### Selected text
It comes about from Figure 10 (a) that one can control the reentrance by changing the parameter $\mu$ (i.e., the dielectric sector opening 2$\alpha$). In its turn $\mu$ can be modified by doping [96,205] or applied external pressure, which was demonstrated for other classes of CDW superconductors [256,257,258,259]. In the case of cuprates a strong influence on $T_c$ of the uniaxial pressure was disclosed for the oxide La${}_{1.64}$Eu${}_{0.2}$Sr${}_{0.16}$CuO${}_4$ near the threshold of the CDW- (stripe-) instability [260].

8. Checkerboard CDW Configuration. Deviations from $d_{x^2-y^2}$-Symmetry

Although this case ($\beta \ne 0$) may seem to some extent academic, we would like to briefly present the corresponding results.

Figure 13(a) demonstrates the evolution of the phase diagram with varying $\beta$. One can see that the reentrance region gets narrowed and does not span anymore the whole phase plane. If we present the reentrance regions as triangles with strongly distorted lateral sides, the $\beta$-induced changes can be traced as the variation of the height (the ordinate of the phase diagram point, where the boundaries of the reentrance region converge) and the base (the difference ${\sigma }_0^{**}-{\sigma }_0^{*}$ between the reentrance-start and reentrance-collapse ${\sigma }_0$-values at $\alpha \to 0$) of those triangles (Figure 13(b)).

Now, paths along $\alpha =const$ appear, which do not cross the reentrance region, passing over the boundary-convergence point. The corresponding example (Figure 14) shows that CDWs do not disappear within the whole temperature interval below $T_d$, and the $\Sigma$-dome uniformly collapses to the coordinate origin as ${\sigma }_0$ decreases.

The analysis of Figure 13 shows that, at relatively large $\beta$, another kind of $\Sigma$-reentrance can take place (reentrance of kind II). Specifically, at a fixed ${\sigma }_0$—e.g., ${\sigma }_0=0.4$—an initial modest increase of the opening angle $\alpha$ from zero does not move the phase point out of the pure SC region. A further increase of $\alpha$ forces the system to become a CDW superconductor, which persists within a certain $\alpha$-interval. A subsequent growth of $\alpha$ restores the BCS superconducting state.

The most interesting here is the angle $\beta =\frac{\pi }{4}$, which corresponds to the hypothetical case of $d_{xy}$-pairing. Figure 13 shows that the reentrance region is absent in this case. The corresponding $T_c$ and $T_d$ isotherms are shown in Figure 15. Two examples of gap roses are depicted in Figure 16.

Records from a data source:
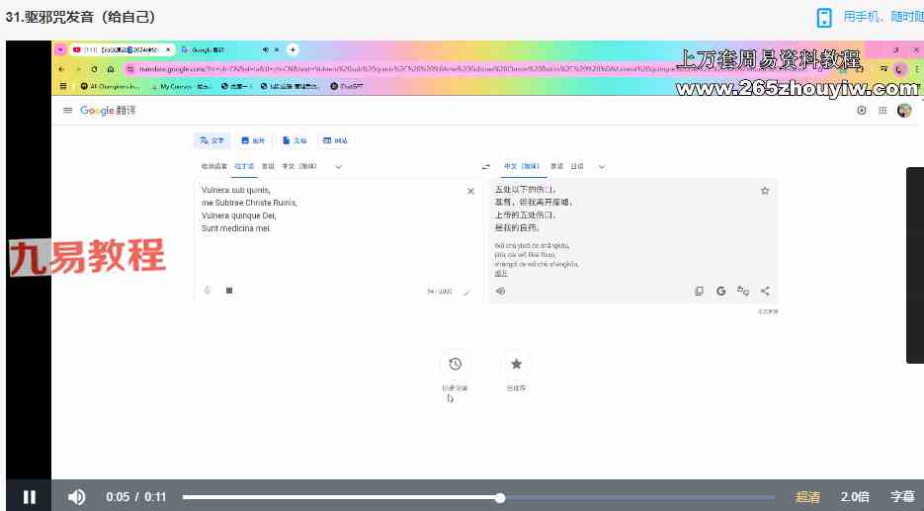The height and width of the screenshot is (511, 924).
Task: Mute the video player volume
Action: pyautogui.click(x=76, y=497)
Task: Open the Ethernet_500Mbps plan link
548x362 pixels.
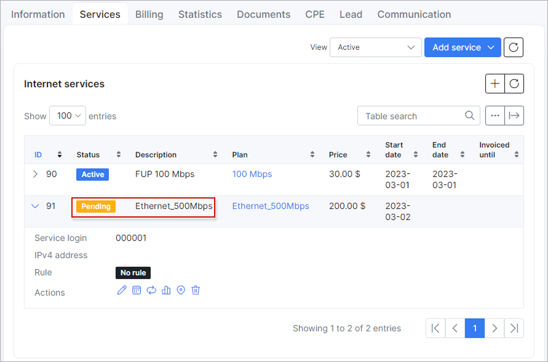Action: pos(271,207)
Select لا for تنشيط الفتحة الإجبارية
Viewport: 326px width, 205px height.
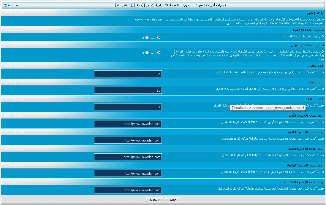[147, 37]
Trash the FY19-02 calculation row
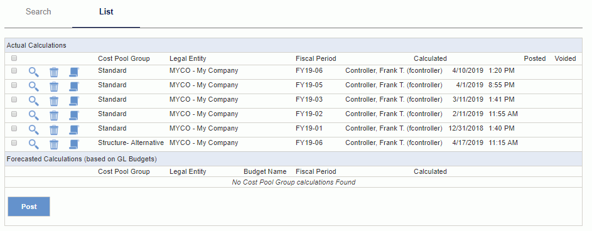Screen dimensions: 592x231 [54, 115]
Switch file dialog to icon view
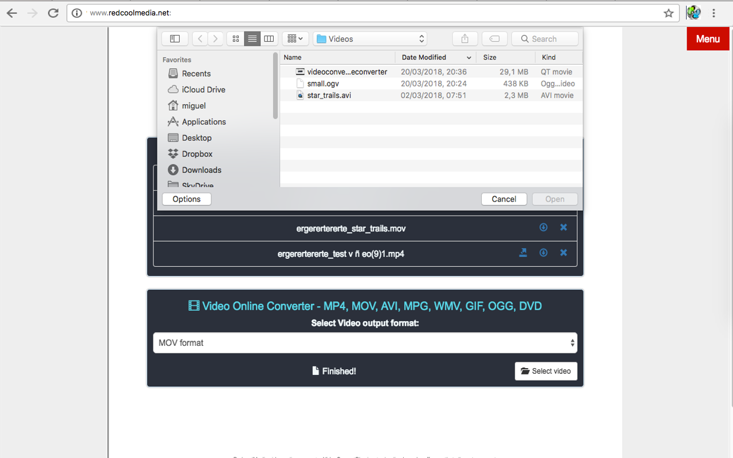The width and height of the screenshot is (733, 458). (235, 39)
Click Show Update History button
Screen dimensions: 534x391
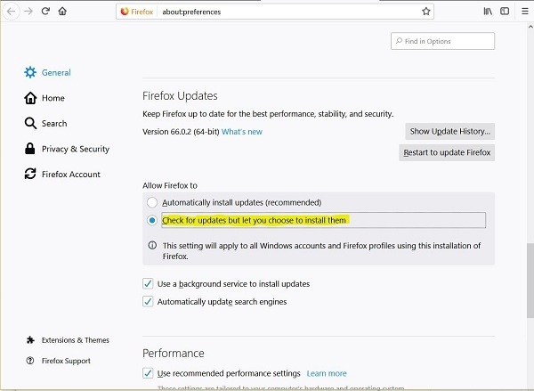coord(449,131)
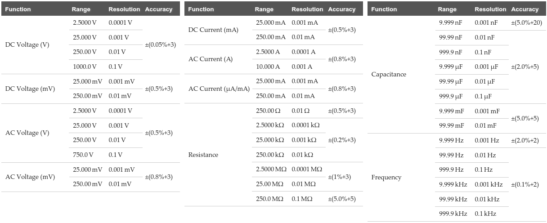
Task: Select the 250.0 MΩ range cell
Action: coord(270,199)
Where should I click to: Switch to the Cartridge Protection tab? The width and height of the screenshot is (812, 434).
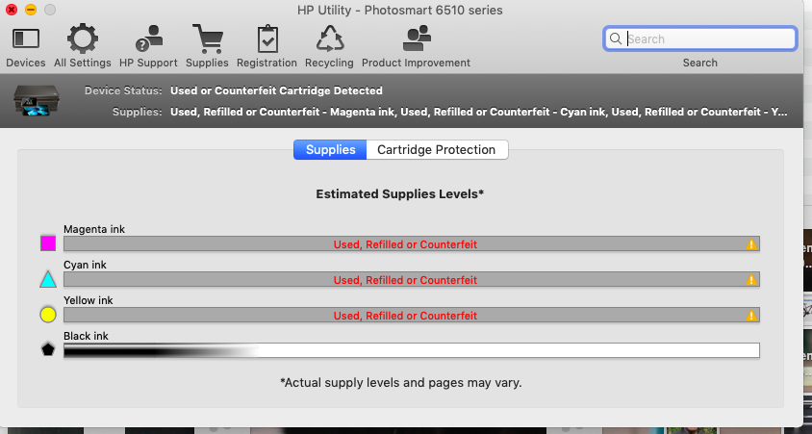[437, 150]
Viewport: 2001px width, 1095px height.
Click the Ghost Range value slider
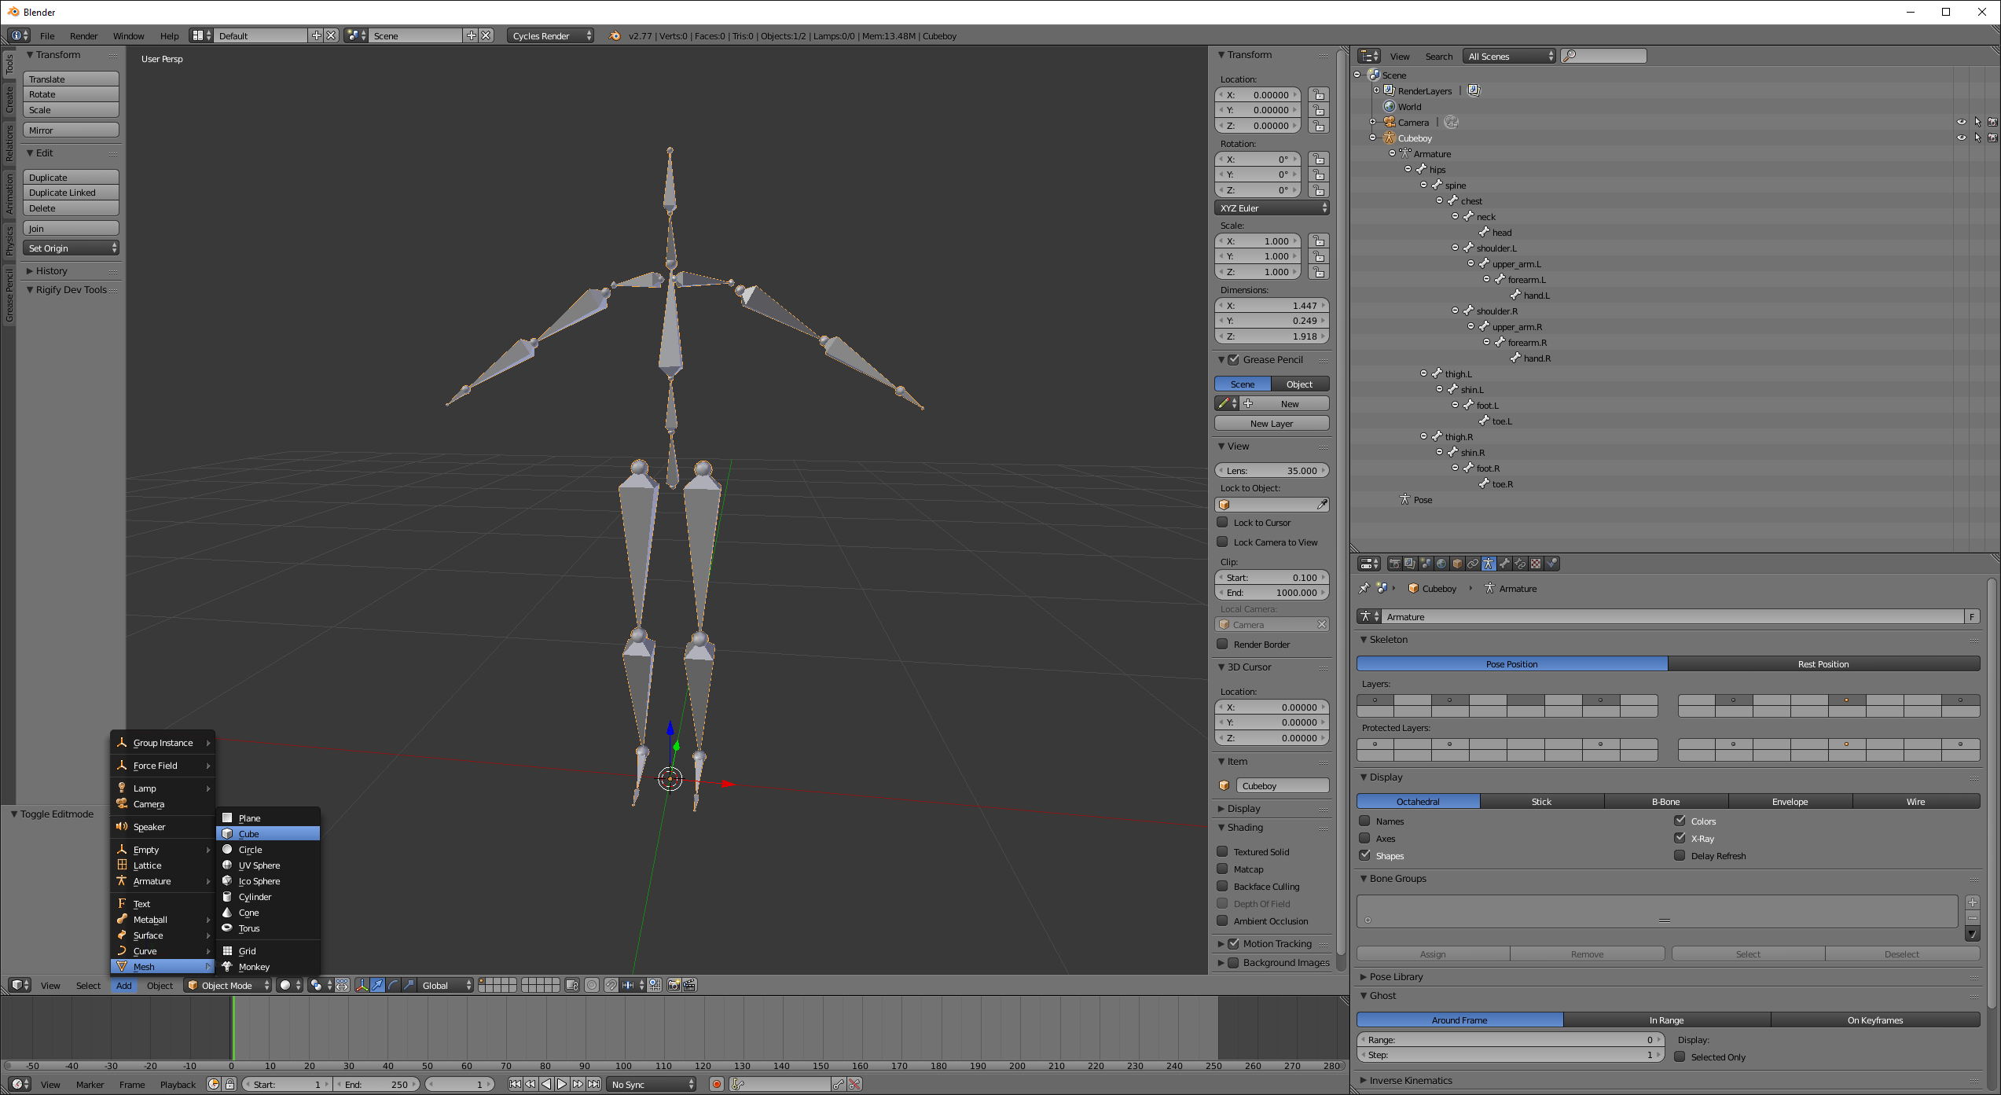(x=1509, y=1039)
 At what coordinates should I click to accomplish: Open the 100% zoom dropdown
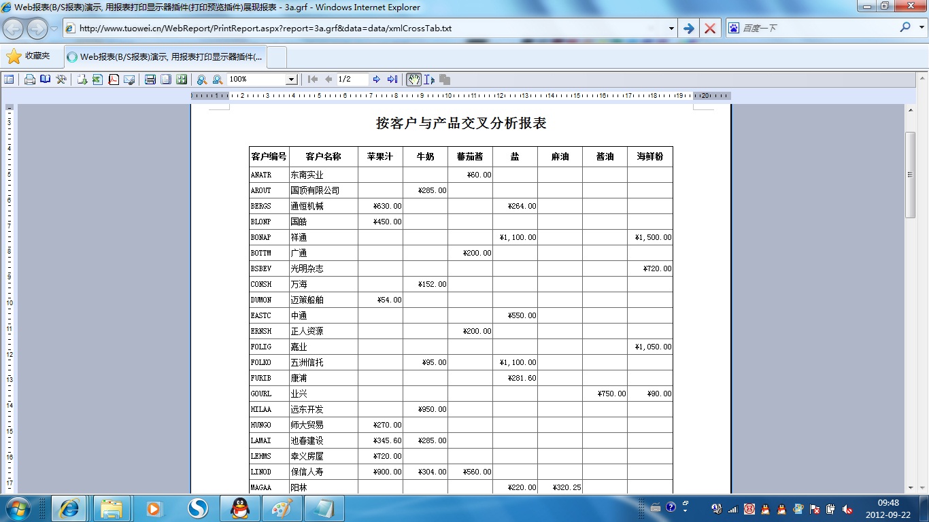(x=291, y=80)
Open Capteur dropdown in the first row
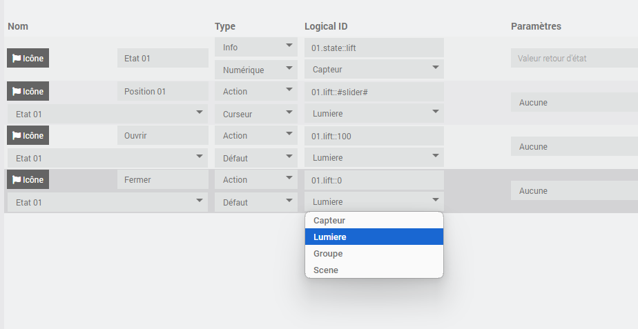This screenshot has width=638, height=329. [374, 70]
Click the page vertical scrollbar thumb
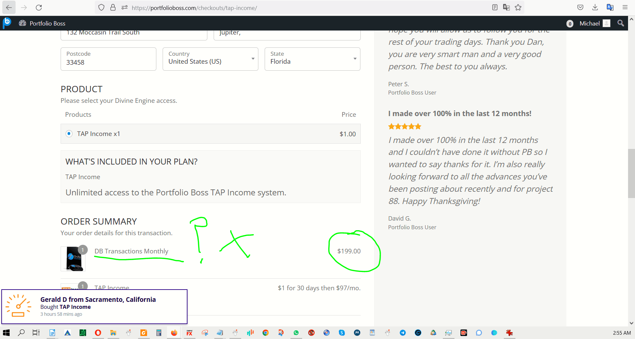Screen dimensions: 635x339 631,173
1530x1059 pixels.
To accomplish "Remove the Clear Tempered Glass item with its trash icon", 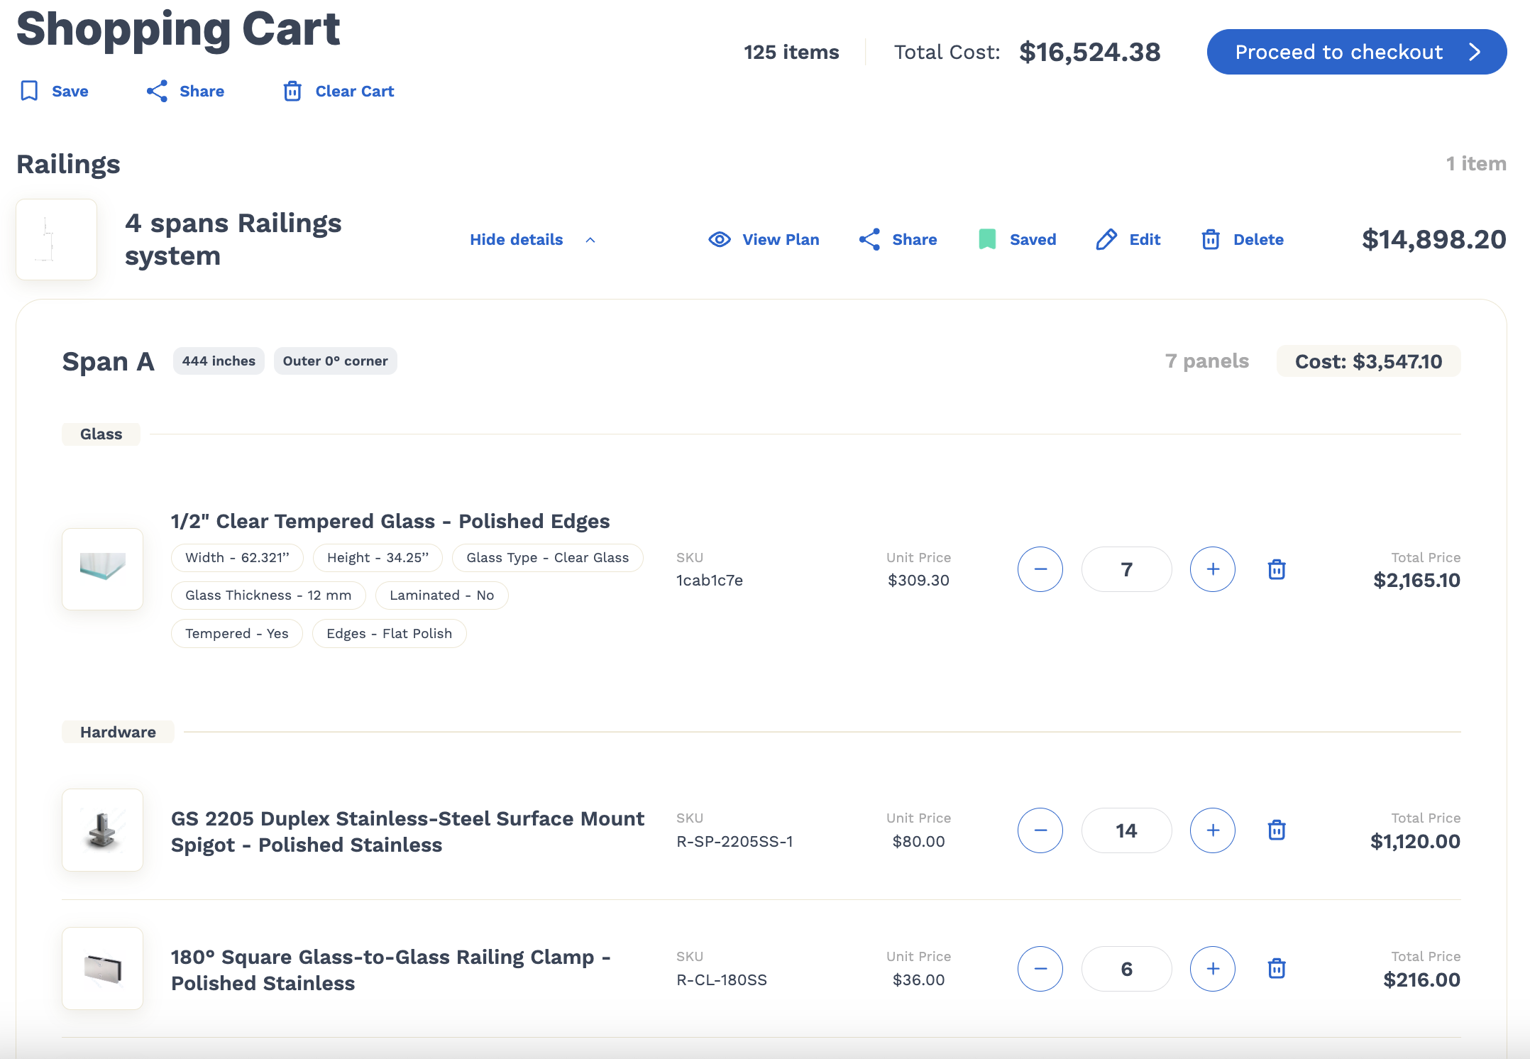I will [1277, 569].
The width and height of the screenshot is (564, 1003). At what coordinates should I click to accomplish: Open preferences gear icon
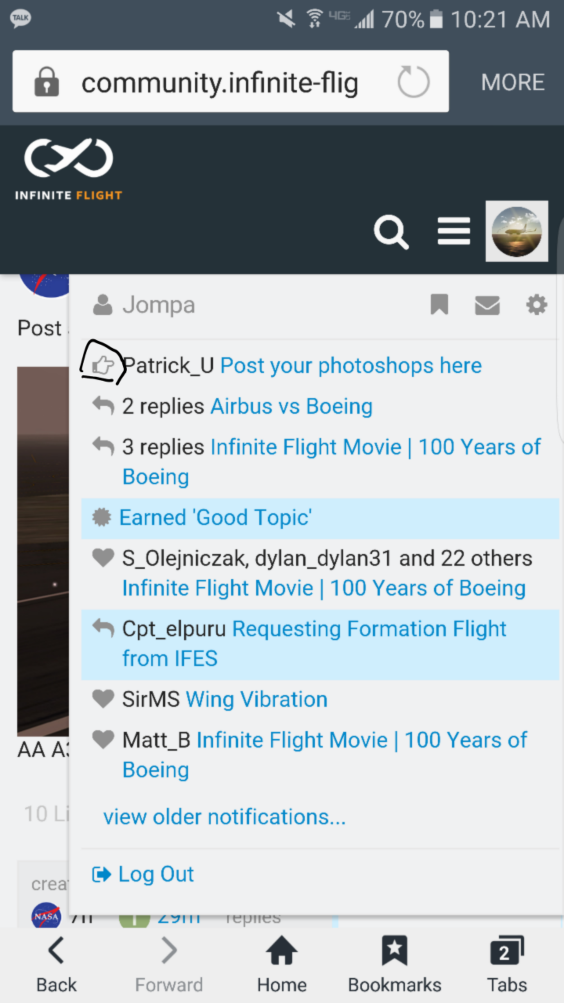point(536,304)
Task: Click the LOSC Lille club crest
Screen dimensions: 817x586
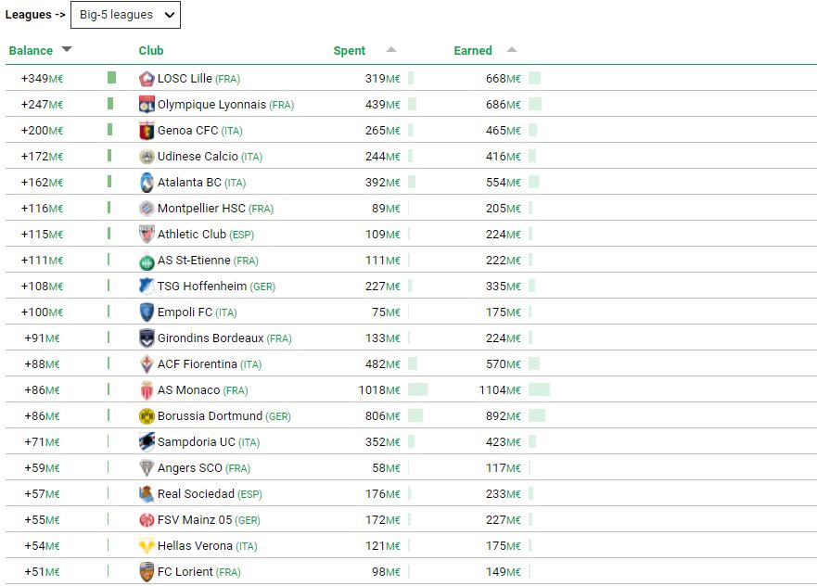Action: (147, 79)
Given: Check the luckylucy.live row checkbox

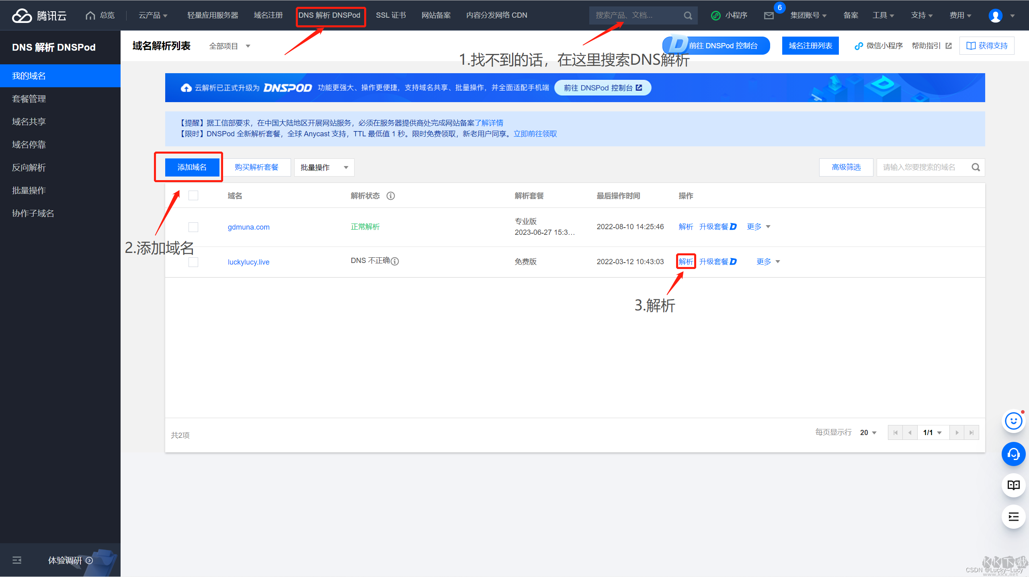Looking at the screenshot, I should [x=193, y=262].
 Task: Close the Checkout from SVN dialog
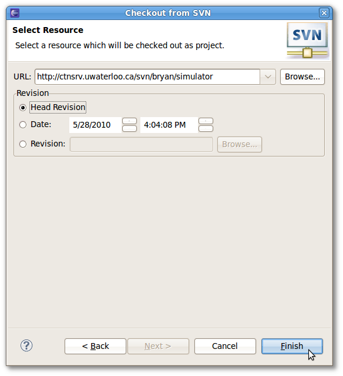(x=324, y=13)
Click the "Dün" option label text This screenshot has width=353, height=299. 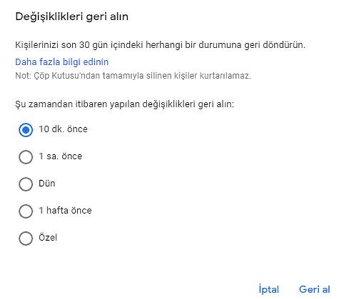point(46,184)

### Directions for this task
List every figure number that the excerpt on charge density wave superconductors refers to. Give each number once, in order of first mention.

### Solved exercise
10, 13, 14, 15, 16